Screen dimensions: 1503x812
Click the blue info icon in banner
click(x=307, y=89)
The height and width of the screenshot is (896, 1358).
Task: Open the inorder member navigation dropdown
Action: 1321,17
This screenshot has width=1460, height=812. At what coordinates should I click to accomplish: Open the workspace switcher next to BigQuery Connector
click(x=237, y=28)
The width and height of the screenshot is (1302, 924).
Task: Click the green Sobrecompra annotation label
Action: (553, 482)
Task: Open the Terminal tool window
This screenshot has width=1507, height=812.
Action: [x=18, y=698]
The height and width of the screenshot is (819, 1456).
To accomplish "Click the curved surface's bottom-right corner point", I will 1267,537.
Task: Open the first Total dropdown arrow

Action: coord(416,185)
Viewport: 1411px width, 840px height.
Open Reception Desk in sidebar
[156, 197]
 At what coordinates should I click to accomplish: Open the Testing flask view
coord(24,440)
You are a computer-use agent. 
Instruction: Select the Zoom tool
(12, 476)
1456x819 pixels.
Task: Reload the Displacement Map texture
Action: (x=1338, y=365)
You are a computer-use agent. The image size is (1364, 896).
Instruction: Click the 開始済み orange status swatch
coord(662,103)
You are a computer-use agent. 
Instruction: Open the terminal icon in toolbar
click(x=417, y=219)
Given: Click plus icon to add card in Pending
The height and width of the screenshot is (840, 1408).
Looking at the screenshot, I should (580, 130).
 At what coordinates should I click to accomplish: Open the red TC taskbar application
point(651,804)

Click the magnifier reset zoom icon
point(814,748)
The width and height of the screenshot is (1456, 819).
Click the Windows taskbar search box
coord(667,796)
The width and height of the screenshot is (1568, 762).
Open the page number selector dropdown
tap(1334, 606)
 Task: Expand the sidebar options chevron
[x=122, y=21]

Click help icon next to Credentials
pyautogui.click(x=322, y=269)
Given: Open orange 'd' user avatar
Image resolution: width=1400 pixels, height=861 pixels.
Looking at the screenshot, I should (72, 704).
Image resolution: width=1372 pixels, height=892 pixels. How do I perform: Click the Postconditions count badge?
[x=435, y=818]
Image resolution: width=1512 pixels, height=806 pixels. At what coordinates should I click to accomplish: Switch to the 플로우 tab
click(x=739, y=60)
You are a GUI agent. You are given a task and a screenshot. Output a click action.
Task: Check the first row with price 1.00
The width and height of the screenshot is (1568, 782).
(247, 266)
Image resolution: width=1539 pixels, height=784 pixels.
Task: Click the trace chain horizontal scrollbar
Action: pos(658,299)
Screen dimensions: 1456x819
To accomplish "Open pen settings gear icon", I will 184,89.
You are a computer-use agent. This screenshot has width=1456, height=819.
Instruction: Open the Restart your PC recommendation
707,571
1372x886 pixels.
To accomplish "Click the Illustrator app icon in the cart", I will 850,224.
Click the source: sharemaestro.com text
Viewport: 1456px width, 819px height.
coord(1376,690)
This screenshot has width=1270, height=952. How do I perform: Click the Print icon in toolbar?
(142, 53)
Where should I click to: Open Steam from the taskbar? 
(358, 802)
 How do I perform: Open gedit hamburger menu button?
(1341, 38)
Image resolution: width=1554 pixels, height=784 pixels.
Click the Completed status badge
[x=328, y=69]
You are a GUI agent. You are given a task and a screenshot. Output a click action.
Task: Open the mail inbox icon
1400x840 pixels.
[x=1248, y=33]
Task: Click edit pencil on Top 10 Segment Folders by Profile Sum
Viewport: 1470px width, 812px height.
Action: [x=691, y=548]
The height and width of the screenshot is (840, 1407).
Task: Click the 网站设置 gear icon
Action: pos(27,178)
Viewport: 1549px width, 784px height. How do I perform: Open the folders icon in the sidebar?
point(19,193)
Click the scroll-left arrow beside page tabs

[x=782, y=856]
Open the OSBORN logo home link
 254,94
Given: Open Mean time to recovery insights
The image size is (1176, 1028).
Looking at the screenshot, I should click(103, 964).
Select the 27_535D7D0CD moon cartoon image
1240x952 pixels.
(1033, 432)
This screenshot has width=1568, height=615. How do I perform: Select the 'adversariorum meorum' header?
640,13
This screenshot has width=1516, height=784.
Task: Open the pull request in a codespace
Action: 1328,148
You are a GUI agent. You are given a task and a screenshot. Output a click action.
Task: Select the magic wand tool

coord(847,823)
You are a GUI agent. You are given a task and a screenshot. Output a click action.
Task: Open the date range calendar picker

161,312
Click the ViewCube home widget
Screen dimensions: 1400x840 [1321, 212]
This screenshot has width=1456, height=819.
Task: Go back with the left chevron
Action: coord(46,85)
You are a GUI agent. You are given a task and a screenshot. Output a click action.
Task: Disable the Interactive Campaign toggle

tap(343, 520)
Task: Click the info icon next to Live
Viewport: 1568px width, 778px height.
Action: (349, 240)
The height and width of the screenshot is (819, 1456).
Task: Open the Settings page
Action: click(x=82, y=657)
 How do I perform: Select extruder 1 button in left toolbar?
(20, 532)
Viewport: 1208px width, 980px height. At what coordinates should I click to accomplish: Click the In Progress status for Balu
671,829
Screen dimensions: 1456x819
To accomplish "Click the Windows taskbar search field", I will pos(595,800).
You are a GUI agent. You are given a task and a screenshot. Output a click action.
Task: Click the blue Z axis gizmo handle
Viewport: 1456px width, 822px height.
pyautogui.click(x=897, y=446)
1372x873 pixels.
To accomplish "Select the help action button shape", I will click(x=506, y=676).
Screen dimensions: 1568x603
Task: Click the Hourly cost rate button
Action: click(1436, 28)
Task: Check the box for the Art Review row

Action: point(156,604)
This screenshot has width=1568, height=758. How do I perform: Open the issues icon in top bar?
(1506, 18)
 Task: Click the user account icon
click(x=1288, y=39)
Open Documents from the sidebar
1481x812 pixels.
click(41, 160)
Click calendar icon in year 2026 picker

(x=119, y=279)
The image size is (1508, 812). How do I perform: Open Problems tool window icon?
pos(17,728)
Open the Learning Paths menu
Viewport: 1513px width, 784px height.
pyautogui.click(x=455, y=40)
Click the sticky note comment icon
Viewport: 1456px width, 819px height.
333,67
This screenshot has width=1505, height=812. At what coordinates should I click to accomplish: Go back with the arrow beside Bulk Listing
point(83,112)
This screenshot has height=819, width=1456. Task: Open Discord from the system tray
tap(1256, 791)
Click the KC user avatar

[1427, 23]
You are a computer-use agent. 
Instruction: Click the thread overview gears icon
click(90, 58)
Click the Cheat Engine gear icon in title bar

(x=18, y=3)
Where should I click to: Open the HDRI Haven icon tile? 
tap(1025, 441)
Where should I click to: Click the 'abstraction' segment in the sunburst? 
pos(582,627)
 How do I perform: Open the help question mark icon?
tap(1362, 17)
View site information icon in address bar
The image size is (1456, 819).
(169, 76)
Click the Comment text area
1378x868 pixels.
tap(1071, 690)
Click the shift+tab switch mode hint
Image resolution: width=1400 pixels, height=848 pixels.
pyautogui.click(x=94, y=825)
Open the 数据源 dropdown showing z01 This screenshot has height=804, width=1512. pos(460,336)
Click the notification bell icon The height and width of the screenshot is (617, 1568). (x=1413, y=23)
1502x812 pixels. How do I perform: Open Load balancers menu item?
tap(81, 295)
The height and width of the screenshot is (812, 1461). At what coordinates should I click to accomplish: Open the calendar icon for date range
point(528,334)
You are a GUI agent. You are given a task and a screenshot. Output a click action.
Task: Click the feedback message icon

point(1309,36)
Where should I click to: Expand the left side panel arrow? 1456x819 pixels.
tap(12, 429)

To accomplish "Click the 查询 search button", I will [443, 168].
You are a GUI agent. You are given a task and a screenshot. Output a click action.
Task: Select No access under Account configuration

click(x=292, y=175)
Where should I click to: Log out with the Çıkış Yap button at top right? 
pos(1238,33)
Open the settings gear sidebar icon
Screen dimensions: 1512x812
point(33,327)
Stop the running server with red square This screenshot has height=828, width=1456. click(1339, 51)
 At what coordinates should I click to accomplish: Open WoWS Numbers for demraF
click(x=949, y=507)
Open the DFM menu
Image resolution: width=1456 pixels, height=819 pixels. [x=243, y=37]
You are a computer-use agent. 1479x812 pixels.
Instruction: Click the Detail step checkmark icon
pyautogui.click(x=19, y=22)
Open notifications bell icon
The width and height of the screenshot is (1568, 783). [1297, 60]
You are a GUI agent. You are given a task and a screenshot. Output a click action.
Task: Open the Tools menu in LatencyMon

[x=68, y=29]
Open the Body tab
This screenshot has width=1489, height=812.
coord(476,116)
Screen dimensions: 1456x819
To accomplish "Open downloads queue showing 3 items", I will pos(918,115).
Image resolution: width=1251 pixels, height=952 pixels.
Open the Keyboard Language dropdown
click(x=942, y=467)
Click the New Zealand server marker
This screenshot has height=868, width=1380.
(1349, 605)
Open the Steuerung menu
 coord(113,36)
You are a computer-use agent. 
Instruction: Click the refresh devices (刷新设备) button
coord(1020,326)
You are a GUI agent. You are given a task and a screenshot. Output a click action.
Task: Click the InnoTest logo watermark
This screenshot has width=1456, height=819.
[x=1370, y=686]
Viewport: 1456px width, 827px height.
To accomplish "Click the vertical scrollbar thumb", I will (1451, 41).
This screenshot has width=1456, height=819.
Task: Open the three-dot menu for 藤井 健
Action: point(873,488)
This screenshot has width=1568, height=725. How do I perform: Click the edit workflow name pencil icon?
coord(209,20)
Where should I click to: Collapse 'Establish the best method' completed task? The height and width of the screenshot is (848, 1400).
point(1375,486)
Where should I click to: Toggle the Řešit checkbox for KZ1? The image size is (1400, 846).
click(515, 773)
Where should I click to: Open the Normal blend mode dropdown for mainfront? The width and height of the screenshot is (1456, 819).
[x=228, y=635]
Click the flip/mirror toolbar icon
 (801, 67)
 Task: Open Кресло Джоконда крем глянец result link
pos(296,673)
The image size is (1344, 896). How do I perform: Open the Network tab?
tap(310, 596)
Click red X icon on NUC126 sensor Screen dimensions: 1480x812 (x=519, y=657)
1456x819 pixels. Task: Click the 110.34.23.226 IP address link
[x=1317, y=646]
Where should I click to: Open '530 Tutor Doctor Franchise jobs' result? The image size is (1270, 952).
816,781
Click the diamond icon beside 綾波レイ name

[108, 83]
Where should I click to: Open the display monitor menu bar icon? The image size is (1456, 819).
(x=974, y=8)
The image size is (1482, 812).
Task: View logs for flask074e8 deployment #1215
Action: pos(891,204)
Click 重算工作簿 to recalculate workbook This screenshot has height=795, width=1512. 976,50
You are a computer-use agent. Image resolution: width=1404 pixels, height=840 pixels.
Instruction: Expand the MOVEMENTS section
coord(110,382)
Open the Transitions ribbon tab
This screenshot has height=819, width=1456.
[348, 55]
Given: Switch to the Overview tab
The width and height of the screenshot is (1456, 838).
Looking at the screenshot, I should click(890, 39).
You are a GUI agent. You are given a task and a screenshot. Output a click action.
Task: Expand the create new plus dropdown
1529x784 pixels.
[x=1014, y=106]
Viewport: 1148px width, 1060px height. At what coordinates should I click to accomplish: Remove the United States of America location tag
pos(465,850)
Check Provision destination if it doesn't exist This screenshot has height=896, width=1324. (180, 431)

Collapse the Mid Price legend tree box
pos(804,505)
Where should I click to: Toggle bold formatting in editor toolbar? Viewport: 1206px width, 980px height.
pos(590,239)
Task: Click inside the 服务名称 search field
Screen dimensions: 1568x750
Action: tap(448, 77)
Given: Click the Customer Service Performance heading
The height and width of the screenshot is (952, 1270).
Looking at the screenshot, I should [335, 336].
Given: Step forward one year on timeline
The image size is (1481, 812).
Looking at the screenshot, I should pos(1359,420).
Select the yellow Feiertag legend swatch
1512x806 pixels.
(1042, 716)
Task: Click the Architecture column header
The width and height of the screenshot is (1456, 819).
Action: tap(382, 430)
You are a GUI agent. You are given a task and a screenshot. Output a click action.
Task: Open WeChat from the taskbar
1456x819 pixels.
________________________________________
** Directions for this task **
Please copy, exactly as written, every line in the listing above from the line with "Stop the running" up to and including the line with "Click red X".

** Result below **
Stop the running server with red square This screenshot has height=828, width=1456. click(1339, 51)
 At what coordinates should I click to accomplish: Open WoWS Numbers for demraF
click(x=949, y=507)
Open the DFM menu
Image resolution: width=1456 pixels, height=819 pixels. [x=243, y=37]
You are a computer-use agent. 1479x812 pixels.
Instruction: Click the Detail step checkmark icon
pyautogui.click(x=19, y=22)
Open notifications bell icon
The width and height of the screenshot is (1568, 783). [1297, 60]
You are a GUI agent. You are given a task and a screenshot. Output a click action.
Task: Open the Tools menu in LatencyMon

[x=68, y=29]
Open the Body tab
This screenshot has width=1489, height=812.
coord(476,116)
Screen dimensions: 1456x819
To accomplish "Open downloads queue showing 3 items", I will pos(918,115).
Image resolution: width=1251 pixels, height=952 pixels.
Open the Keyboard Language dropdown
click(x=942, y=467)
Click the New Zealand server marker
This screenshot has height=868, width=1380.
(1349, 605)
Open the Steuerung menu
 coord(113,36)
You are a computer-use agent. 
Instruction: Click the refresh devices (刷新设备) button
coord(1020,326)
You are a GUI agent. You are given a task and a screenshot. Output a click action.
Task: Click the InnoTest logo watermark
This screenshot has width=1456, height=819.
[x=1370, y=686]
Viewport: 1456px width, 827px height.
To accomplish "Click the vertical scrollbar thumb", I will (1451, 41).
This screenshot has width=1456, height=819.
Task: Open the three-dot menu for 藤井 健
Action: point(873,488)
This screenshot has width=1568, height=725. How do I perform: Click the edit workflow name pencil icon?
coord(209,20)
Where should I click to: Collapse 'Establish the best method' completed task? The height and width of the screenshot is (848, 1400).
point(1375,486)
Where should I click to: Toggle the Řešit checkbox for KZ1? The image size is (1400, 846).
click(515, 773)
Where should I click to: Open the Normal blend mode dropdown for mainfront? The width and height of the screenshot is (1456, 819).
[x=228, y=635]
Click the flip/mirror toolbar icon
 (801, 67)
 Task: Open Кресло Джоконда крем глянец result link
pos(296,673)
The image size is (1344, 896). How do I perform: Open the Network tab?
tap(310, 596)
Click red X icon on NUC126 sensor Screen dimensions: 1480x812 (x=519, y=657)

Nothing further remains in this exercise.